Nel corso della loro carriera, i Cream hanno portato alla ribalta strumentisti sostanzialmente sconosciuti ai giovani della loro epoca. Così come nel caso di Robert Johnson con la meravigliosa interpretazione della celeberrima Crossroads, Spoonful, presente nell’album di debutto del gruppo, ha contribuito a porre all’attenzione del grande pubblico artisti come Willie Dixon, che scrisse il brano e gli Howlin’ Wolf, che lo registrarono sei anni prima dei Cream. La versione proposta dalla band è oscura, dominata da un basso marcatissimo e dalle note della chitarra di Eric Clapton. L’assolo di chitarra si apre giocoso e languido, per poi trasportare la band e l’ascoltatore, in primis, verso nuovi livelli di eclettismo attraverso fraseggi dalle fattezze mistiche.

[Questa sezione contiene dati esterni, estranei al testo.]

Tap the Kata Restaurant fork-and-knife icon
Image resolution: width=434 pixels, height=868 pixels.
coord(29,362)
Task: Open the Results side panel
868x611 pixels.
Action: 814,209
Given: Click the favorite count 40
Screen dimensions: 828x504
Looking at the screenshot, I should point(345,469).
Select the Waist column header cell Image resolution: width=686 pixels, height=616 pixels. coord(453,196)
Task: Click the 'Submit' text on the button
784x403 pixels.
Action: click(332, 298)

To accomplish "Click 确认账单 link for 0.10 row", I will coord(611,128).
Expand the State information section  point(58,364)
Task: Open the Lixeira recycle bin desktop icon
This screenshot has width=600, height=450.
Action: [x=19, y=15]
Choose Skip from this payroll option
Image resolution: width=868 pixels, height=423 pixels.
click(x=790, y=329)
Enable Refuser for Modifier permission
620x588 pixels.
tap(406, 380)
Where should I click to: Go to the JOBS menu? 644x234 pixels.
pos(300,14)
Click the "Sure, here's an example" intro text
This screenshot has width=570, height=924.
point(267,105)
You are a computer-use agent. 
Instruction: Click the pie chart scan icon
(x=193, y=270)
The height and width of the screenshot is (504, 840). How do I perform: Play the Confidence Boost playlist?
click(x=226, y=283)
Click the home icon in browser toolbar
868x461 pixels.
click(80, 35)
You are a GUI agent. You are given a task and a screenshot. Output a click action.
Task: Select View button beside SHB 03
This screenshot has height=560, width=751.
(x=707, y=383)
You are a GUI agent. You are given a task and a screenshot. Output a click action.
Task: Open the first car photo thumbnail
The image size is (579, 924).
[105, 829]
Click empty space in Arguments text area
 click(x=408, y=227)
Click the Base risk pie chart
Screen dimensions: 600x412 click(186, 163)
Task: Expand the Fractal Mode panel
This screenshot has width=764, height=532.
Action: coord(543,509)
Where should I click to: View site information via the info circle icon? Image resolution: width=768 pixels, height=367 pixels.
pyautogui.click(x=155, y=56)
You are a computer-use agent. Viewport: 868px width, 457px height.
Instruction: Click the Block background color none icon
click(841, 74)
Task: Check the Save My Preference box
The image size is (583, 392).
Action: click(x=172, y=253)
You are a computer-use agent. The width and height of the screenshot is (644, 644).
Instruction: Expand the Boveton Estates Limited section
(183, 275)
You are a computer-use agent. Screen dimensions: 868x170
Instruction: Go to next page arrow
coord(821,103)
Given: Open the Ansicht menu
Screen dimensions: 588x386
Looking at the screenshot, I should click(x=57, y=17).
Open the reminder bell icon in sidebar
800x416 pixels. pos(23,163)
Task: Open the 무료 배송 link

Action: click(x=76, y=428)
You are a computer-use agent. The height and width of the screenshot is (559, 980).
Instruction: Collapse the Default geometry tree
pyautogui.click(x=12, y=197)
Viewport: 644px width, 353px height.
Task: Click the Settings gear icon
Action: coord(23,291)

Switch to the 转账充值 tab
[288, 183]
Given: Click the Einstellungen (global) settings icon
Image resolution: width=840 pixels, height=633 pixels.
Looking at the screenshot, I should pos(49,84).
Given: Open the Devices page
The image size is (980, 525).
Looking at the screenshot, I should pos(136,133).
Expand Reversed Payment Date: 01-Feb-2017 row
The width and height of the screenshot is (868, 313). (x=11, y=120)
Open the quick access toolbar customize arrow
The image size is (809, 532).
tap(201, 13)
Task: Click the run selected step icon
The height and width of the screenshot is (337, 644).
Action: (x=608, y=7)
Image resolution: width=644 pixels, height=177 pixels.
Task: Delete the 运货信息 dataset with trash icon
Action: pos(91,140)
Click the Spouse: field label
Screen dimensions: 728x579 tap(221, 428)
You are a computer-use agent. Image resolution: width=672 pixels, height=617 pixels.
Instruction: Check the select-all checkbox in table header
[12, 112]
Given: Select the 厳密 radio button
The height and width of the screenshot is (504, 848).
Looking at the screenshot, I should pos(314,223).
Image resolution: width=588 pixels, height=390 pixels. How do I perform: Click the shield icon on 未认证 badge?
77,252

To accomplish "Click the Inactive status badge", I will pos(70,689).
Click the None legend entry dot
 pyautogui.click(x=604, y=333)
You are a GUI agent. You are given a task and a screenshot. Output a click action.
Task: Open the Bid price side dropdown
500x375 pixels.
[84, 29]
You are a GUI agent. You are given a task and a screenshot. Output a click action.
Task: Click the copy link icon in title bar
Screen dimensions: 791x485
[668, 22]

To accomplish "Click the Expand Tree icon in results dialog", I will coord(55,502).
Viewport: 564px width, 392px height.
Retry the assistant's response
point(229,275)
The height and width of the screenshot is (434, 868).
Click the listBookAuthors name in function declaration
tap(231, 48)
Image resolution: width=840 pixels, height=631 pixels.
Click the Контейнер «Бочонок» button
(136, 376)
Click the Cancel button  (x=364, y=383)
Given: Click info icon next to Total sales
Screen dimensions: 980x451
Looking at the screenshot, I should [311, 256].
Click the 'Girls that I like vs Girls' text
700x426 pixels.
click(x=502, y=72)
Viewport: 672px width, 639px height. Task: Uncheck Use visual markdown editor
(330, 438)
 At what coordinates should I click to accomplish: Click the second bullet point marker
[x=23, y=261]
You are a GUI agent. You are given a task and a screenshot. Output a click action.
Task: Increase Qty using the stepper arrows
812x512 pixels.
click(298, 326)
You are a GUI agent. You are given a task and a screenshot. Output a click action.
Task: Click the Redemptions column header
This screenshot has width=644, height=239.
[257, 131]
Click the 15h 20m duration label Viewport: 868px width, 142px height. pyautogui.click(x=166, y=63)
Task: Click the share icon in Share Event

4) Why Does Love Got To Be So Sad (1970)

Nel 1969, la carriera di Eric Clapton si trovò innanzi ad un vero e proprio bivio. Reduce dalla breve quanto intensa esperienza con i Blind Faith e dal successo logorante riscosso dai Cream, Slowhand scelse di intraprendere un nuovo cammino con i Derek And The Dominos. La band, fautrice di un album pietra miliare del Rock Blues degli anni d’oro, Layla And Other Assorted Love Songs, andò in tour durante la Summer Of ’70s, proponendo il disco dilatato attraverso lunghe jam strumentali che arrivavano a durare anche 15 minuti per canzone. Why Does Love Got To Be So Sad rappresenta il riuscito tentativo di Eric Clapton di approcciarsi al Pop da classifica di quegli anni. Non disdegnando tecnicismo ed estro artistico che, fino ad allora, non avevano fatto altro che esaltare la sua opera, Slowhand compone un brano impegnato quanto travolgente, dalle atmosfere calde e gioviali, sui quali stendere un tappeto di note ruggenti come poche nella storia della musica, espresse dall’iconica Fender Stratocaster del 1956, Brownie.

3) White Room (1968)

Tratto dall’album Wheels Of Fire dei Cream del 1968, il brano contiene alcune tra le fantasie meglio riuscite di Eric Clapton. L’utilizzo del Wah Wah nei fraseggi intermedi che accompagnano la solennità delle strofe, talvolta contrastandola, è meticoloso come pochi. White Room funge da apertura al terzo album della band. Sin dalle prime, evocative e melodrammatiche note della intro, si capisce che ci si trova di fronte ad un caposaldo della cultura musicale moderna. Il culmine espressivo del brano giunge alla fine, con un assolo in cui l’identità artistica di Slowhand esplode copiosamente, lasciando l’ascoltatore in estasi.

2) Crossroads (1968)

La rivisitazione dei Cream del brano di Robert Johnson è passata alla storia come una tra le migliori esecuzioni di chitarra nella storia della musica moderna. Basandosi su una ritmica aumentata rispetto all’originale, i Cream jammano su un Blues essenziale a 12 barre, dando il meglio di sé; il sound è inconfondibile. La Gibson SG di Slowhand risuona negli echi dei decenni come il marchio di fabbrica di una band che ha gettato le basi dei paradigmi concettuali con cui, ad oggi, il Rock viene definito.

1) Layla (1970)

Quando Eric Clapton fondò i Derek And The Dominos per fronteggiare la scena degli anni ’70, aveva già suonato con alcuni tra gli artisti di maggior spicco sulle scene di quegli anni. Consapevole del suo ruolo nel panorama, Clapton decise di dedicare una spassionata e sofferta ode d’amore alla donna che inquietava le sue atroci notti di perdizione. Patty Boyde, al tempo moglie dell’amico e collega George Harrison, era diventata, non solo la sua musa ispiratrice, ma oltre tutto, il suo principale monito alla vita, in un periodo particolarmente oscuro della sua vita. Layla, quindi, vede la luce dal tormento infinito dell’artista. Un capolavoro come pochi che attraverso la sua incisività manifesta pienamente i sentimenti del chitarrista. Il brano culmina con un tripudio di melodia ed eleganza spiazzante, a rimarcare il caos emotivo provato da Slowhand in quegli istanti.